Ambulatory ST segment monitoring. Problems, pitfalls, solutions, and clinical application.

Abstract
The introduction of frequency modulated recording systems for ambulatory electrocardiographic monitoring (Oxford Medilog mark 2 and Cardiodyne cassette recorders) prompted comparison with a conventional direct recording type of recorder (Oxford Medilog mark 1). The recordings obtained by the frequency modulated recorders were very much superior to those obtained by the direct recording type of recorder. The direct recording suffered from poor low frequency response, phase shift, and cable motions artefacts. Correction of these problems with careful attention to electrode application enabled stable graphs to be obtained over 24 hours.

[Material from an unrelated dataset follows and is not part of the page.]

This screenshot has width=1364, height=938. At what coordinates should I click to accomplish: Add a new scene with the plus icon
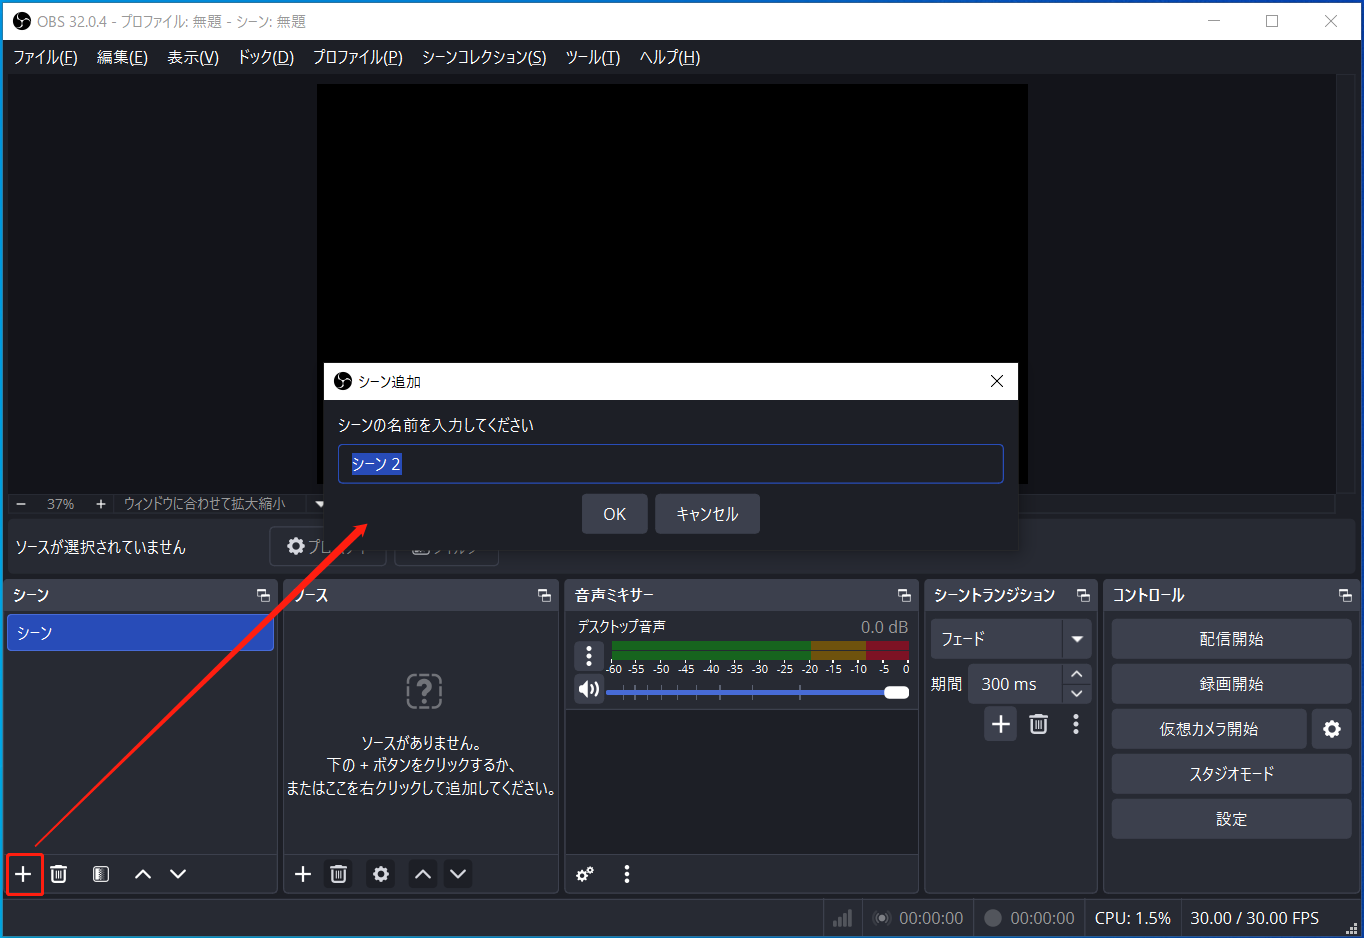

The clinical applications were explored by comparing the results of exercie tests with a computer assisted system with frequency modulated ambulatory monitoring in 30 patients. A range of ST deviations from pure ST depressions throughout 24 hours, pure ST elevation, and a combination of ST elevation and depression were seen, suggesting a spectrum of changes hitherto unsuspected in these patients. Painless ST changes were approximately twice as common as those associated with pain. These findings indicate a valuable role for ST segment monitoring in ischaemic heart disease, particularly with the availability of high fidelity modulated tracings which do not distort ST segments.